家計のゆとりを奪うこの荒波は、燃料価格の上昇といった言葉で片付けられるものではない。もはや私たちの生活の土台そのものが揺らぎ始めている。先行する米国では、ガソリン価格がわずか1か月で30%も急騰した。この数字は、やがて日本を襲うであろう生活環境の激変を予告しているかのようだ。
国内に目を向ければ、物価上昇率は0.2%から0.4%ポイント以上も押し上げられるとの予測が出ている。収入が伸び悩むなかで、人々の財布の紐は、移動手段の維持といった「どうしても削れない支出」に縛り付けられていく。
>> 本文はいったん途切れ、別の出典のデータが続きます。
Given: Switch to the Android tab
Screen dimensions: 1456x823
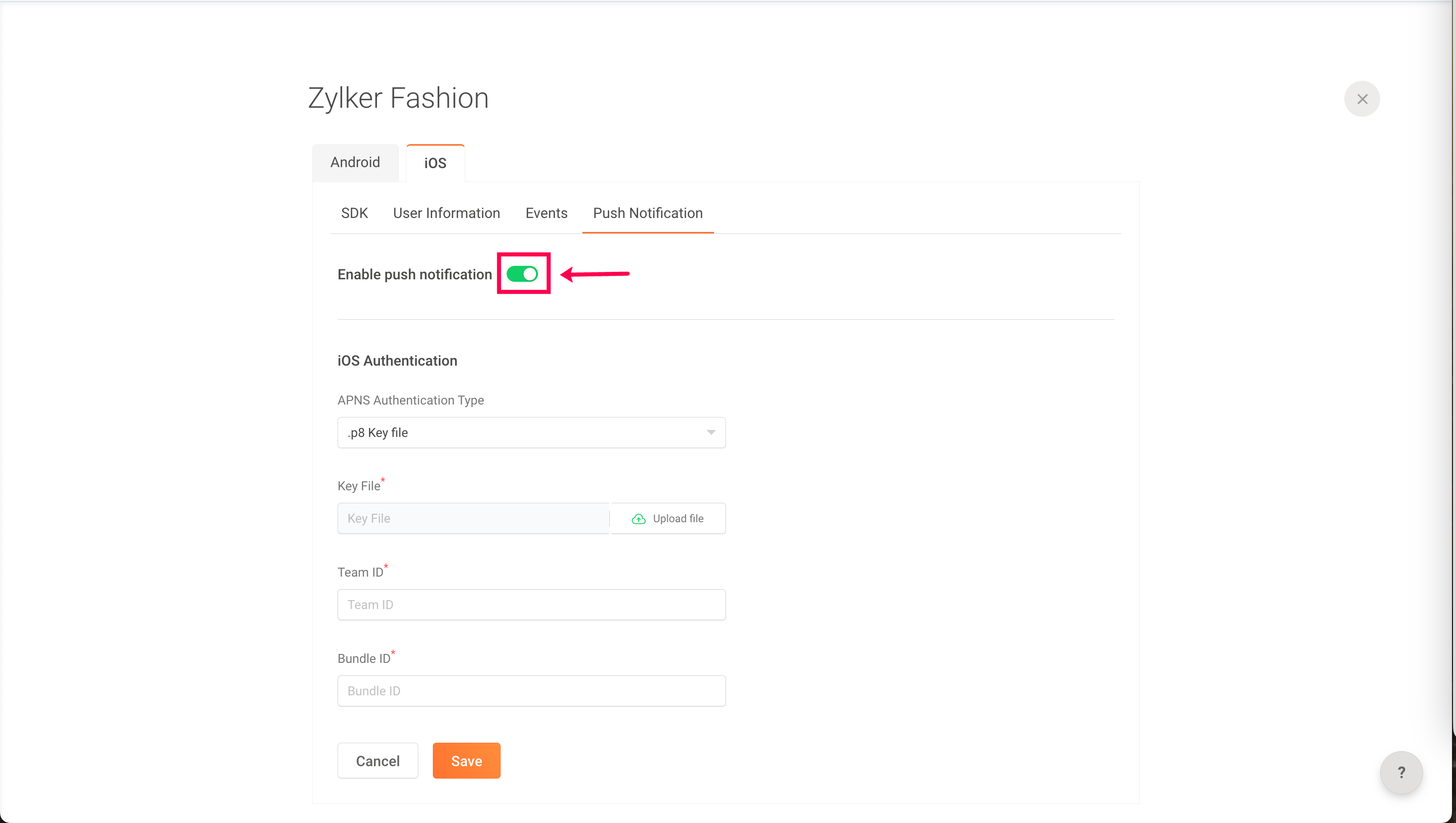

株式市場の動きも不穏だ。ゴム製品関連の銘柄が大きく値を下げている事実は、タイヤをはじめとする消耗品コストの膨張を市場が織り込み始めたことを意味する。それは同時に、自家用車という資産の価値を内側から蝕んでいる証左でもあるだろう。
燃料代だけでなく、部品や日々の整備にかかる費用までもが跳ね上がる。そうなれば、車はもはや生活を助ける便利な道具ではなく、家計を圧迫するばかりの重荷に変わりかねない。維持するコストが手にする利便性を上回ったとき、特に地方において車を手放す動きが加速するのは目に見えている。そうなれば、中古車市場の相場も崩れていくだろう。
私たちが直面しているのは、個人の努力でどうにかなる節約の問題ではない。「移動する」という当たり前の権利を維持すること自体が、かつてないほど困難になる。そんな地殻変動が、今まさに進んでいるのだ。